===== Records provided =====

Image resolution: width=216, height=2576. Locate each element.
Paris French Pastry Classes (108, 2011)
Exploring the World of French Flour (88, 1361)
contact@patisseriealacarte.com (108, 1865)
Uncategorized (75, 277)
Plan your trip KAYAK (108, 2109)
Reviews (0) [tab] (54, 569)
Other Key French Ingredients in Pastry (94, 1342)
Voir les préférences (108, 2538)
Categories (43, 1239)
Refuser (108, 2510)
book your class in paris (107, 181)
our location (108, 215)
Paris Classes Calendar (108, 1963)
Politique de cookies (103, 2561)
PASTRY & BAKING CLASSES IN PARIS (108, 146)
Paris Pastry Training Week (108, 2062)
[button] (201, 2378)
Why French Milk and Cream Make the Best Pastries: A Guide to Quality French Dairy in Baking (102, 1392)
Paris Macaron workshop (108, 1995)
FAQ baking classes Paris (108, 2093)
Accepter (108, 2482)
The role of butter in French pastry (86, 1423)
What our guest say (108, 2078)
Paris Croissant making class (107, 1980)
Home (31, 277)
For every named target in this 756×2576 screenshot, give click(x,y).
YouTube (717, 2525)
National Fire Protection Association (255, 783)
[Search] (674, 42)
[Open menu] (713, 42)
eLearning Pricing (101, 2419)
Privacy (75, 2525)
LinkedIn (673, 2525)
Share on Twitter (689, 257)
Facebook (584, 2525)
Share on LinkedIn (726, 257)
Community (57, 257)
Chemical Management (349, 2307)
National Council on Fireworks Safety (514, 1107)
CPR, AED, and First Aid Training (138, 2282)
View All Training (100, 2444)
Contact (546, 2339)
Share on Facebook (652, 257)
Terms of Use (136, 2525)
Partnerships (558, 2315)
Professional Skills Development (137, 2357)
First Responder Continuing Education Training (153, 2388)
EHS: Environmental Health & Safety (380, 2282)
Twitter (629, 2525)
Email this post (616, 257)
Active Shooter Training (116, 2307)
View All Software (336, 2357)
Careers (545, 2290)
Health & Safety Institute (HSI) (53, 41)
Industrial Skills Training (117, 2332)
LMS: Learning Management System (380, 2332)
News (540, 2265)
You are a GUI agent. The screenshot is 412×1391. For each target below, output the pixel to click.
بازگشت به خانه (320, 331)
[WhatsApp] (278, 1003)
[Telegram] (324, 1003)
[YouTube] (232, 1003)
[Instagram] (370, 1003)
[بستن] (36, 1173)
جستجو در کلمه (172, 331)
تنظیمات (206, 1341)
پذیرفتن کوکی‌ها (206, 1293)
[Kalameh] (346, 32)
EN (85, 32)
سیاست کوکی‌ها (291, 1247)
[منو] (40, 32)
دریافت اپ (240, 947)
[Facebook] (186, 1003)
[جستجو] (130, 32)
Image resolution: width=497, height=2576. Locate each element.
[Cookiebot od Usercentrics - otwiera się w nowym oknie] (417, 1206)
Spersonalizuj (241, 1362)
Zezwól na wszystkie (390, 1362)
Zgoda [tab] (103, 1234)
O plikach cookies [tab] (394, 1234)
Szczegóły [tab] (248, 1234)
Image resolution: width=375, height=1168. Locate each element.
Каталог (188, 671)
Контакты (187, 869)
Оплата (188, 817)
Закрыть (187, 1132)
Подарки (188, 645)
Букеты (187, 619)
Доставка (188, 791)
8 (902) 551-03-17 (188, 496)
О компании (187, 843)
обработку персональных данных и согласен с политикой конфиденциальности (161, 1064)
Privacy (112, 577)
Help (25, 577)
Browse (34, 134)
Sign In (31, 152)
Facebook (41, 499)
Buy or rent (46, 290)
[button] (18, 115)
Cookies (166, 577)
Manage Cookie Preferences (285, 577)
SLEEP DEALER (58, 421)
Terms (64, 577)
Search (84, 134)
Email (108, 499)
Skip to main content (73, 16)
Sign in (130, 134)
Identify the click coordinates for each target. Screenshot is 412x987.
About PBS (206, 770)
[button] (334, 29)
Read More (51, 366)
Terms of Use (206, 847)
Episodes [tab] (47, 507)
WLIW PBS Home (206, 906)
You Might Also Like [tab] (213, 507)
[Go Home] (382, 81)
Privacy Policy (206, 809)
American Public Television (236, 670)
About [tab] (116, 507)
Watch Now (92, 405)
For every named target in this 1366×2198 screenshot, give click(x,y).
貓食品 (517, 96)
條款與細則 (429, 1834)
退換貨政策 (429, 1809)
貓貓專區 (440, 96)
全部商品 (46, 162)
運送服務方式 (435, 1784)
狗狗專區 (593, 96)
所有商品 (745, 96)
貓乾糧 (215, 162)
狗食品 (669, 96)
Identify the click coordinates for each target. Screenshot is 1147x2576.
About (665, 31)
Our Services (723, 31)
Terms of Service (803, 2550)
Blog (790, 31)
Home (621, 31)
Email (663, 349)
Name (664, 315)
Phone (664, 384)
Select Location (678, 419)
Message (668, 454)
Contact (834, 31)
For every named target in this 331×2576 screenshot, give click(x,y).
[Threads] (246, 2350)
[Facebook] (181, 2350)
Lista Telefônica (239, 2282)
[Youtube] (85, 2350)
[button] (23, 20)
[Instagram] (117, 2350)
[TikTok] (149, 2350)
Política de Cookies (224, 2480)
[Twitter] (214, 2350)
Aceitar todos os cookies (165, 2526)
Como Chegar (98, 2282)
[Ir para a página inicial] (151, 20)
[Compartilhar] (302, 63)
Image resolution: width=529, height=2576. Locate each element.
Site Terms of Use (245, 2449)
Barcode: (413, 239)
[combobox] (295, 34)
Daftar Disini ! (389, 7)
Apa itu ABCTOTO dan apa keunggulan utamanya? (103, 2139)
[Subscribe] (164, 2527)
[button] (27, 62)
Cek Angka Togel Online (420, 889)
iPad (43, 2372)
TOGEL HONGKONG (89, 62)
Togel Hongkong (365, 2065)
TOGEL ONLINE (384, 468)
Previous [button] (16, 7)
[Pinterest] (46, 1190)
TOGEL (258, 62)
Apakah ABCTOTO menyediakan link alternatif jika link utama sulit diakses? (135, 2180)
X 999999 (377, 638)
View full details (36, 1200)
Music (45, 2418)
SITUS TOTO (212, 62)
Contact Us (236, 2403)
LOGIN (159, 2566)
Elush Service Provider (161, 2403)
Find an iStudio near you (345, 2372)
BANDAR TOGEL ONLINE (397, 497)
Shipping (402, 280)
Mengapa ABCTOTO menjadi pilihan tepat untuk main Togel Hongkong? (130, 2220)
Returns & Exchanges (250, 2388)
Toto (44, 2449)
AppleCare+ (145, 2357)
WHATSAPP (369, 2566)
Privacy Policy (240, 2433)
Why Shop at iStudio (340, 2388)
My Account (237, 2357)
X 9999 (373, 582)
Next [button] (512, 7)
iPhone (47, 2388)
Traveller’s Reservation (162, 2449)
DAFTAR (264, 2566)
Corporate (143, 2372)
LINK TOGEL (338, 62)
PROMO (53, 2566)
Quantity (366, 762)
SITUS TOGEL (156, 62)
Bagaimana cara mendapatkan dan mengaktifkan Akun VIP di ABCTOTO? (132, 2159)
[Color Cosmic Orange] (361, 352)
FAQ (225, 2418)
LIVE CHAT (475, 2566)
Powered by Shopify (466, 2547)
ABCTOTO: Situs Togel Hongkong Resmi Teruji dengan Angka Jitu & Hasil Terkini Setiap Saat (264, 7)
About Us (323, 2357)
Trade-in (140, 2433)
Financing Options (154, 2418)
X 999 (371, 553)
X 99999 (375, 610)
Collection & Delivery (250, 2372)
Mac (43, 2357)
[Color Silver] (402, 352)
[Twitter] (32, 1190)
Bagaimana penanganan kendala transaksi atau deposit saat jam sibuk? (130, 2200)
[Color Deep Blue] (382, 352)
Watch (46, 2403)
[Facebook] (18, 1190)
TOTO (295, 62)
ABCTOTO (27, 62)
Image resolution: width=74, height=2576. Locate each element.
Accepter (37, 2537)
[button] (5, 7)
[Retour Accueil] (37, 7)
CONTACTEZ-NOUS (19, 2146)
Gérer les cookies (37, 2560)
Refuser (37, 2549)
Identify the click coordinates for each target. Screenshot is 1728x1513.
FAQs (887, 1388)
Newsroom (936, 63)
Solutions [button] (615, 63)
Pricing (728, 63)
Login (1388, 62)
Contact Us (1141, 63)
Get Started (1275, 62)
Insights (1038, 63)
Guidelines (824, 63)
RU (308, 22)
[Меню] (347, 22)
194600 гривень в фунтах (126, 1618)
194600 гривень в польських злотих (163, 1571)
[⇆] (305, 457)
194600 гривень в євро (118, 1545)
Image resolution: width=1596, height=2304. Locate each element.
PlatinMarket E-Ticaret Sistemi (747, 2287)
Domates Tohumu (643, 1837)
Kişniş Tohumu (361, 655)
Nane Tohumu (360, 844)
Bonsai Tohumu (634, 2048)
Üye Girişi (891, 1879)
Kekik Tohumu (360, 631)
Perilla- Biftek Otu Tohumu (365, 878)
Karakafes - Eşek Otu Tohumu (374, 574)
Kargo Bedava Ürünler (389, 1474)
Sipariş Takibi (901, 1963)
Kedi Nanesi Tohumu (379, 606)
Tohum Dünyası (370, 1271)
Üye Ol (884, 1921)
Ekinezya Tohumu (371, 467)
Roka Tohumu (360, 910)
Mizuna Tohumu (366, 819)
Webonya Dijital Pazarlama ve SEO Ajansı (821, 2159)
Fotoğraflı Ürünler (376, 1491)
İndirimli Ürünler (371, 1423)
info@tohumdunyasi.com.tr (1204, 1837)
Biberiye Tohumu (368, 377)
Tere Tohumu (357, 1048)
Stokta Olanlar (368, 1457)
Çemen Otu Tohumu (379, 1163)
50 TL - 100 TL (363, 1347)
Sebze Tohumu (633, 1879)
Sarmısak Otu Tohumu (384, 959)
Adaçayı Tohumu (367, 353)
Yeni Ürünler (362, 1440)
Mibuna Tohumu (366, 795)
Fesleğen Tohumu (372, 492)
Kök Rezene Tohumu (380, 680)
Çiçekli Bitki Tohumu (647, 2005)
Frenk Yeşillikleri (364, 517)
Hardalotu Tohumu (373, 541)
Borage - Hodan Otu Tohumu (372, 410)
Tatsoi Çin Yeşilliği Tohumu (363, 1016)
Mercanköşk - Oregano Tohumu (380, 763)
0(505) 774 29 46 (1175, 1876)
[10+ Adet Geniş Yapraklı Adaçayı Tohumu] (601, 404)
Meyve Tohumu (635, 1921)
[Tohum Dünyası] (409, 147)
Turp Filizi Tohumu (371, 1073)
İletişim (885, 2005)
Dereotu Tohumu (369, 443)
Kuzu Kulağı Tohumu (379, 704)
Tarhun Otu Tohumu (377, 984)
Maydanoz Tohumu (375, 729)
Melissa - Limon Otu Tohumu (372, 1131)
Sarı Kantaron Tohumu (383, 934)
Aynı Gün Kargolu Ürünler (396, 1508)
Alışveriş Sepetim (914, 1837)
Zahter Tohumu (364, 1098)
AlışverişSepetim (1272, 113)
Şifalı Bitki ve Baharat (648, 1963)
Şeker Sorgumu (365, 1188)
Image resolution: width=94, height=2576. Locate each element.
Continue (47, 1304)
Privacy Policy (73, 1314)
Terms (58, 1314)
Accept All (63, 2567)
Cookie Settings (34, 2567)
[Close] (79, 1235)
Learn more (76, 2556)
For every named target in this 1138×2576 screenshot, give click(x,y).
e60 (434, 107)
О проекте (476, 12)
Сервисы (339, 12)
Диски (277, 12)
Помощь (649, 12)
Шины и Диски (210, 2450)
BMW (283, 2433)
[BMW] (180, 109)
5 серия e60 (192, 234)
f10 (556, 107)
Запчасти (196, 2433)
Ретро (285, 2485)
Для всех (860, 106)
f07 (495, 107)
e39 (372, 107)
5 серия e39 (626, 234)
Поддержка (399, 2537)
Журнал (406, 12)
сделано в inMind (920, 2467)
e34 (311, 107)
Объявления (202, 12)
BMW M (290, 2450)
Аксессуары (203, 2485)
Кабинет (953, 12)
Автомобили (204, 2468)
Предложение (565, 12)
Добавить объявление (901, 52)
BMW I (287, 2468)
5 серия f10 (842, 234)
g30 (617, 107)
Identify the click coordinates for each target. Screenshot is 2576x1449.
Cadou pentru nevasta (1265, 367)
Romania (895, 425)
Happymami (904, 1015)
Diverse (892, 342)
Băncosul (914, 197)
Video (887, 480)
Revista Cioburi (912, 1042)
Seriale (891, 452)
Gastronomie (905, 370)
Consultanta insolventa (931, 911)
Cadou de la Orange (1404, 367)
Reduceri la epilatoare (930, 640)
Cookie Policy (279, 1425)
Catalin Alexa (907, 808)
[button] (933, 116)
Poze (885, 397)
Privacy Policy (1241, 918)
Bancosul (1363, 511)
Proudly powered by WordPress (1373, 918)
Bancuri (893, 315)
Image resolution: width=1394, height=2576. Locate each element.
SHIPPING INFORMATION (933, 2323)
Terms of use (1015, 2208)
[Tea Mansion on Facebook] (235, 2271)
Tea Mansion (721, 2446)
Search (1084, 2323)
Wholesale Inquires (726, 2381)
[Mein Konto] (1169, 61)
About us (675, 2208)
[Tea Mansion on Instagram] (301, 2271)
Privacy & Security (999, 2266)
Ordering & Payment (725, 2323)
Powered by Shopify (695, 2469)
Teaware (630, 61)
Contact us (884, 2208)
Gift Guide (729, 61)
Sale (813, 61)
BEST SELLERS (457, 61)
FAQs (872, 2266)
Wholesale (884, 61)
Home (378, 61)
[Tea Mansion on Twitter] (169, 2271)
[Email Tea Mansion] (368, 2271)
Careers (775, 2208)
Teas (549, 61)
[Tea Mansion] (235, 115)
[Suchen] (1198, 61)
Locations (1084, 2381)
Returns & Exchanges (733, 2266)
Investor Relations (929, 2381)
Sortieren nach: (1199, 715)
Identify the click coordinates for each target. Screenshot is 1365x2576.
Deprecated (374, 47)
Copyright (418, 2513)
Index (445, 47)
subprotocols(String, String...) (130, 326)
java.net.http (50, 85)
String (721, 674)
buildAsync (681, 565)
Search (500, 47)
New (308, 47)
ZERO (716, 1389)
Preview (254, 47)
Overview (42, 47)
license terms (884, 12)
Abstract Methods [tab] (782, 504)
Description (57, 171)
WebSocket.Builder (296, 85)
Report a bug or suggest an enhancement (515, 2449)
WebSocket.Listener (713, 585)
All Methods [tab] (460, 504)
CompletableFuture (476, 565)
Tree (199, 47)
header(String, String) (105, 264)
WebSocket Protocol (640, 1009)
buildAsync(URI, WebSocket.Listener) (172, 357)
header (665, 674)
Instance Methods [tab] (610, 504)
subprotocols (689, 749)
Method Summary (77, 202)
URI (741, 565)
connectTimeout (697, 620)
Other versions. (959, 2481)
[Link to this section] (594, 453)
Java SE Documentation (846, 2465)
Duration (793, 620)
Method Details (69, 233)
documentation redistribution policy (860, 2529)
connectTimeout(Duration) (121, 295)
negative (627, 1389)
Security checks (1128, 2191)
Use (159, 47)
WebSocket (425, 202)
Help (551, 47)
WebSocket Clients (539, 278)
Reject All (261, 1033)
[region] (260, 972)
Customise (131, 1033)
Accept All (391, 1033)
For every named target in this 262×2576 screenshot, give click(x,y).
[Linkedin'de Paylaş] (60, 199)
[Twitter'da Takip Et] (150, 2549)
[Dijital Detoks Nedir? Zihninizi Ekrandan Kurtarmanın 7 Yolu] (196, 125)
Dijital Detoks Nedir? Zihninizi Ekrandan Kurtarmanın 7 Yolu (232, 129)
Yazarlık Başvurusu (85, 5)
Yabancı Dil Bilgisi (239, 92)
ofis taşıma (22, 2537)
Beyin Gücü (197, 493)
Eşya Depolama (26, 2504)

=====

Task to complete:
Begin with the first line of the records and reproduce each line as is, ending with the line that holds "Professional Skills Development (137, 2357)".

Completed exercise:
Image resolution: width=216, height=2576. Locate each element.
Paris French Pastry Classes (108, 2011)
Exploring the World of French Flour (88, 1361)
contact@patisseriealacarte.com (108, 1865)
Uncategorized (75, 277)
Plan your trip KAYAK (108, 2109)
Reviews (0) [tab] (54, 569)
Other Key French Ingredients in Pastry (94, 1342)
Voir les préférences (108, 2538)
Categories (43, 1239)
Refuser (108, 2510)
book your class in paris (107, 181)
our location (108, 215)
Paris Classes Calendar (108, 1963)
Politique de cookies (103, 2561)
PASTRY & BAKING CLASSES IN PARIS (108, 146)
Paris Pastry Training Week (108, 2062)
[button] (201, 2378)
Why French Milk and Cream Make the Best Pastries: A Guide to Quality French Dairy in Baking (102, 1392)
Paris Macaron workshop (108, 1995)
FAQ baking classes Paris (108, 2093)
Accepter (108, 2482)
The role of butter in French pastry (86, 1423)
What our guest say (108, 2078)
Paris Croissant making class (107, 1980)
Home (31, 277)
For every named target in this 756×2576 screenshot, give click(x,y).
YouTube (717, 2525)
National Fire Protection Association (255, 783)
[Search] (674, 42)
[Open menu] (713, 42)
eLearning Pricing (101, 2419)
Privacy (75, 2525)
LinkedIn (673, 2525)
Share on Twitter (689, 257)
Facebook (584, 2525)
Share on LinkedIn (726, 257)
Community (57, 257)
Chemical Management (349, 2307)
National Council on Fireworks Safety (514, 1107)
CPR, AED, and First Aid Training (138, 2282)
View All Training (100, 2444)
Contact (546, 2339)
Share on Facebook (652, 257)
Terms of Use (136, 2525)
Partnerships (558, 2315)
Professional Skills Development (137, 2357)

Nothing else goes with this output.